(Stored data entries)
====================

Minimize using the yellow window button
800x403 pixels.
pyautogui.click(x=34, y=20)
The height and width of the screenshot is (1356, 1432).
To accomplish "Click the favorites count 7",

====================

§ **EXERCISE DETAILS**:
After the last line of the data, restate all the entries verbatim.

§ **ANSWER FOR THE TASK**:
Minimize using the yellow window button
800x403 pixels.
pyautogui.click(x=34, y=20)
The height and width of the screenshot is (1356, 1432).
To accomplish "Click the favorites count 7",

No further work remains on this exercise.